What's wrong with economic policy debate in Australia?
Deakin Policy Forum answers the big question.
Professors Henry Ergas and Judith Sloan will be the keynote speakers at the inaugural Deakin Policy Forum (DPF) on December 2.
The forum, which will look at ‘The State of the Economic Policy Debate’, with a sub-theme of ‘The State of the Economics Profession and Treasuries’, will be held at Deakin University’s Melbourne City Centre, Level 3, 550 Bourke St, Melbourne, starting at 7.30am.
Michael Porter, Research Professor of Public Policy at Alfred Deakin Research Institute, will chair the meeting.
“Following the addresses from Professors Ergas and Sloan, there will also be an open discussion involving an invited list of known policy commentators and experts,” Professor Porter said. “This should ensure that the event will be lively, constructive, and relevant. Who knows, we might even get an answer!

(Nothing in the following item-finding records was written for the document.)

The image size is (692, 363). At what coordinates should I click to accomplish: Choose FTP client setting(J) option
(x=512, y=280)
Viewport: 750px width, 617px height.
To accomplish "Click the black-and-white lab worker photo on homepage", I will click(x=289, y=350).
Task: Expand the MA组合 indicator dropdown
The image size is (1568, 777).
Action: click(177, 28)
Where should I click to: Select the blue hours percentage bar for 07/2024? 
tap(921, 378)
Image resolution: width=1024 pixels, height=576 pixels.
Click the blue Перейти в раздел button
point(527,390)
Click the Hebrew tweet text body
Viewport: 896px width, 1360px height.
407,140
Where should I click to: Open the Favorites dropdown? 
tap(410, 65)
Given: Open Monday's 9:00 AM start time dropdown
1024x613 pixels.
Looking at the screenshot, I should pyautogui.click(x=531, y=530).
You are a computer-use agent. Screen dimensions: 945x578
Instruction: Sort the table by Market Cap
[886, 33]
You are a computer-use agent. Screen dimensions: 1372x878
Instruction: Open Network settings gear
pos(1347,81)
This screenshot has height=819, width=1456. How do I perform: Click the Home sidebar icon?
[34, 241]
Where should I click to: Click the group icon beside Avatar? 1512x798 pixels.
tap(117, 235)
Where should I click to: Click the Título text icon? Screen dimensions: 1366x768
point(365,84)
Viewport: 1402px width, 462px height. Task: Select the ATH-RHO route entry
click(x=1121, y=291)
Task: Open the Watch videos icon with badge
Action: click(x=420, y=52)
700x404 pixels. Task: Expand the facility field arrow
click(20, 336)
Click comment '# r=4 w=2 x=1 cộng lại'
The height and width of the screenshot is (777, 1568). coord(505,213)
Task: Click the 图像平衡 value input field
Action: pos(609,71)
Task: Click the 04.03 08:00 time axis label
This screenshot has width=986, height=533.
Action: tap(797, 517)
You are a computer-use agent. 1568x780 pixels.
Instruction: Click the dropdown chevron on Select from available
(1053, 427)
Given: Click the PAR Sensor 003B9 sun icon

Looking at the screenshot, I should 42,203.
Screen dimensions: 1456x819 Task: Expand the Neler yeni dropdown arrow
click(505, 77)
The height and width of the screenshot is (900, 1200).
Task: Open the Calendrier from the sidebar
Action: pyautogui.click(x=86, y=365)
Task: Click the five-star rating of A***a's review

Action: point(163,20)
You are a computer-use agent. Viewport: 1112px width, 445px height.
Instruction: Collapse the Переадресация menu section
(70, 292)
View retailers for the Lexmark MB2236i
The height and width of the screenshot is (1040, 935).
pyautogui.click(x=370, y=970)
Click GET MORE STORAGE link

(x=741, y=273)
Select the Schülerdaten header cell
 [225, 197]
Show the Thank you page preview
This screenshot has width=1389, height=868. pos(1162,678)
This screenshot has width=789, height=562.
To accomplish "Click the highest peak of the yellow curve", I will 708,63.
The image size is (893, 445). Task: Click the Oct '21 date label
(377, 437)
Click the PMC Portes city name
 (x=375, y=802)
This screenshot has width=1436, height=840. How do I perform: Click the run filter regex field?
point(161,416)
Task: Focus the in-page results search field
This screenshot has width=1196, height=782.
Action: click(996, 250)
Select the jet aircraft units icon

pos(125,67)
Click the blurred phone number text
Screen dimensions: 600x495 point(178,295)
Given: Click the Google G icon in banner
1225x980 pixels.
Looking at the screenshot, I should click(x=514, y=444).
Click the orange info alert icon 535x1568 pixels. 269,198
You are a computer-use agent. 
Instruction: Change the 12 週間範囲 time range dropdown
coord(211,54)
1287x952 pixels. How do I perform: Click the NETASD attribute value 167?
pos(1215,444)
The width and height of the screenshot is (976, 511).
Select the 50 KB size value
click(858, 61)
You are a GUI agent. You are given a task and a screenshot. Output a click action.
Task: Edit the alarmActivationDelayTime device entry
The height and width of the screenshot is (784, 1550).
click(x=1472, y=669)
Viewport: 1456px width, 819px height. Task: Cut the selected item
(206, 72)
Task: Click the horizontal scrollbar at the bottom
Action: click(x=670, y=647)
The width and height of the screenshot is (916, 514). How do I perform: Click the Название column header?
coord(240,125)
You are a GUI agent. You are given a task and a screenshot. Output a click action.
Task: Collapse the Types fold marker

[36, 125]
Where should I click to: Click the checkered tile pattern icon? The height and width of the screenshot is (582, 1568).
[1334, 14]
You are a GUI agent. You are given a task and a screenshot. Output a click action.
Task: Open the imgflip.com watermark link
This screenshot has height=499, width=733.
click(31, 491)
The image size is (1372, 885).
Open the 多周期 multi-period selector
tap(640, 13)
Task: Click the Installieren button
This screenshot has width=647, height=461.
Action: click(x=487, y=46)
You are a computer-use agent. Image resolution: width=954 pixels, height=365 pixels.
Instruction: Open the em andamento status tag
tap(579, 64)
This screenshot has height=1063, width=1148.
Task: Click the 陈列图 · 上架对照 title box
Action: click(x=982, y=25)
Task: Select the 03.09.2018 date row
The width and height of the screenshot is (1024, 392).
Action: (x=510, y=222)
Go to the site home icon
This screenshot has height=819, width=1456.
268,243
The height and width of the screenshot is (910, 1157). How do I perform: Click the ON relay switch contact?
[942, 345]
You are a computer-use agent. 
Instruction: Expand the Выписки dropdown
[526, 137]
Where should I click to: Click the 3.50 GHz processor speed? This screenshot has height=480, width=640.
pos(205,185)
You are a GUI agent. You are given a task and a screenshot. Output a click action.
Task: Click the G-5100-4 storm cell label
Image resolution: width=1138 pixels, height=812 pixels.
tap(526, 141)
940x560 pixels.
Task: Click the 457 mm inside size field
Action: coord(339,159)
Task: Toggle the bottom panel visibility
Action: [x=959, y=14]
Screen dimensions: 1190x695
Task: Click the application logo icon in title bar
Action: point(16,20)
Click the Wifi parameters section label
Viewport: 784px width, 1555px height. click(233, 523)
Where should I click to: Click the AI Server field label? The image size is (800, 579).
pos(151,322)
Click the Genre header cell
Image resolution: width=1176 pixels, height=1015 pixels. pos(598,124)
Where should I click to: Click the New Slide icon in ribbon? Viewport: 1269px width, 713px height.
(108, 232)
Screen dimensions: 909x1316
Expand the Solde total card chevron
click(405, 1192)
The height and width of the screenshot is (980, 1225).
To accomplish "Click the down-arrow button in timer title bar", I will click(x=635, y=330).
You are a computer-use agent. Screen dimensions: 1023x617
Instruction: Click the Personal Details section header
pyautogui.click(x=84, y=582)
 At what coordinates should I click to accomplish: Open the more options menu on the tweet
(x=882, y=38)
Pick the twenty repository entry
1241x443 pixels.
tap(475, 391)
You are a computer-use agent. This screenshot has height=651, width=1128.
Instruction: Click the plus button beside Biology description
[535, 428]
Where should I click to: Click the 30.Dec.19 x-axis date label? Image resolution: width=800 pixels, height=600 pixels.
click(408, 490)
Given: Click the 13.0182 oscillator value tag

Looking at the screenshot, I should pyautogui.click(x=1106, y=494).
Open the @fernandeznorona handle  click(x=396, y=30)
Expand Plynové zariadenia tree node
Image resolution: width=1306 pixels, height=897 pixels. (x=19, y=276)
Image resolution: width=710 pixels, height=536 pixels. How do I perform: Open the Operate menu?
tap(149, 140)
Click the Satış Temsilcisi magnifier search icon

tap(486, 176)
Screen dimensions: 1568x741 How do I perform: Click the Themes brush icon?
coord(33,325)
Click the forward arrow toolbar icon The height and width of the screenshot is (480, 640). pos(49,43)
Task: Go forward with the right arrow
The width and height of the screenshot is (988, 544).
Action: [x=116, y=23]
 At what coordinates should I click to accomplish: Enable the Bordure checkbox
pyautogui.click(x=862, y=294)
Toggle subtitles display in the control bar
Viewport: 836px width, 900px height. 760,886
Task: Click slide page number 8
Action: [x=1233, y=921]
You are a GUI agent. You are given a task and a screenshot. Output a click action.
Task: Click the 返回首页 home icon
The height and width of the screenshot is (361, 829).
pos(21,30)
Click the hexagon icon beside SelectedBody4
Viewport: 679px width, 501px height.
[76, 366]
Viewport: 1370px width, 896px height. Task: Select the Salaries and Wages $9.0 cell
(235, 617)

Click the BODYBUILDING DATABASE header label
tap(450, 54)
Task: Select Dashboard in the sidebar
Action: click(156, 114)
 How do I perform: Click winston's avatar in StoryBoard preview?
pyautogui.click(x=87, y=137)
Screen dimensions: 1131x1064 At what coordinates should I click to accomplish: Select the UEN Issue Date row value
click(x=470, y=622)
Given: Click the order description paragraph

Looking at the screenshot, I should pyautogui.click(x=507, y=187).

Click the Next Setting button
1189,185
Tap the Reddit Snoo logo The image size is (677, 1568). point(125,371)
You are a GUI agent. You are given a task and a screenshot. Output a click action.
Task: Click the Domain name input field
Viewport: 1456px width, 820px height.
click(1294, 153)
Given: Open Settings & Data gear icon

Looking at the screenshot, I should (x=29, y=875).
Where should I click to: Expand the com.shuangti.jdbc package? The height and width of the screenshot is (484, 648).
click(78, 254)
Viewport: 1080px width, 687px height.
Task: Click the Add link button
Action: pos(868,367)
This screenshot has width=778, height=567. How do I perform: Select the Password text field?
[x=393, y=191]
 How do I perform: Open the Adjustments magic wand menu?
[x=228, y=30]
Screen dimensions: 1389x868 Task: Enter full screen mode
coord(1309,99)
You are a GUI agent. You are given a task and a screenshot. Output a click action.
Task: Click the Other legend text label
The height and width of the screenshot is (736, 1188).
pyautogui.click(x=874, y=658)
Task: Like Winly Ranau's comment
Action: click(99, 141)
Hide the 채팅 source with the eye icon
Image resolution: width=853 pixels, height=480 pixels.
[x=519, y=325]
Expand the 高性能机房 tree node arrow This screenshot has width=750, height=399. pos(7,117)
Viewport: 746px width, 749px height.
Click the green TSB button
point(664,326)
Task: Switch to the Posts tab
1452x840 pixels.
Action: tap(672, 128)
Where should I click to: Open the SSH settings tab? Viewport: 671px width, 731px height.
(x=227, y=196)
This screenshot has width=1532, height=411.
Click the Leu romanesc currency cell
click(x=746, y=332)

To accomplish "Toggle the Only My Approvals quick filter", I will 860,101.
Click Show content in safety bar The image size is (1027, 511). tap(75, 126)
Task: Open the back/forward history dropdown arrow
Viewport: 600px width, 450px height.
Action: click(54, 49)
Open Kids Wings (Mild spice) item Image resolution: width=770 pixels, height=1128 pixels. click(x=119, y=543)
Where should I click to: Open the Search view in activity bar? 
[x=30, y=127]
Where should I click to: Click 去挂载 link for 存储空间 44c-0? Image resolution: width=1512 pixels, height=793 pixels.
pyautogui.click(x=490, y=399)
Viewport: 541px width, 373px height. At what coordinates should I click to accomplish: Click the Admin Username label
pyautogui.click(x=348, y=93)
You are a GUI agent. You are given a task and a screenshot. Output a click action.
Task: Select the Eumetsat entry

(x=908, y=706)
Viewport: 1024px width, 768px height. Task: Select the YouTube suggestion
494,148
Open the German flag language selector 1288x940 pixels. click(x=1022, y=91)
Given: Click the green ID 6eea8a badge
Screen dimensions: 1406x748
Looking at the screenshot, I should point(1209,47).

“The Forum will be followed by optional participation in a meeting on the strategy0, structuring and governance of the DPF in 2012 – setting the ground rules for what we see as a major new and independent vehicle aimed at lifting the quality of economic and social policy debate in Australia.”
This and future Forums will aim to make sense of Australia’s current policy predicaments – at home and abroad.
“We are seeking the engagement of the media, academia and the broad community in assessing and responding to one of the most unusual political, economic, and international settings in many decades,” Professor Porter said. “We aim to fill what we see as gaps in the policy debate – a new bridge in the market for policy ideas.
“We are advancing an on-going framework for ideas and debate that will attract as well as use resources. The process will be research-reflective and expand on the options within selected policy issues, addressing the underlying economic and governance concerns.”
The DPF is housed within the Alfred Deakin Research Institute, named after Australia’s second prime and minister and the man known as the Father of Federation and one of the nation’s great thinkers on policy.
“An Advisory Council is being formed, with a strong base of economic; labour market, state enterprise and water sector expertise, to which we will be adding energy, finance and technology issues, not least as they affect the education and health sectors,” Professor Porter said.
The Forum will generally target subjects at the centre of the political, economic, and social debates within Australia but also tackle areas of policy failure and emerging concerns and opportunities. It will be a real facility for exchange and evaluation of ideas in public policy.
Other indicative issues include:
- Health, aged care and hospital policies – including alternative financing structures;
- Refugees and migration;
- Europe and the Euro – common currency and uncommon economies;
- Water reforms and trading; Australia as a food bowl for Asia;
- China shocks and opportunities;
- US financial policies, the GFCs, the US$ and derivatives regulation;
- Climate policy and carbon tax Issues;
- Uranium exports – leasing and nuclear power.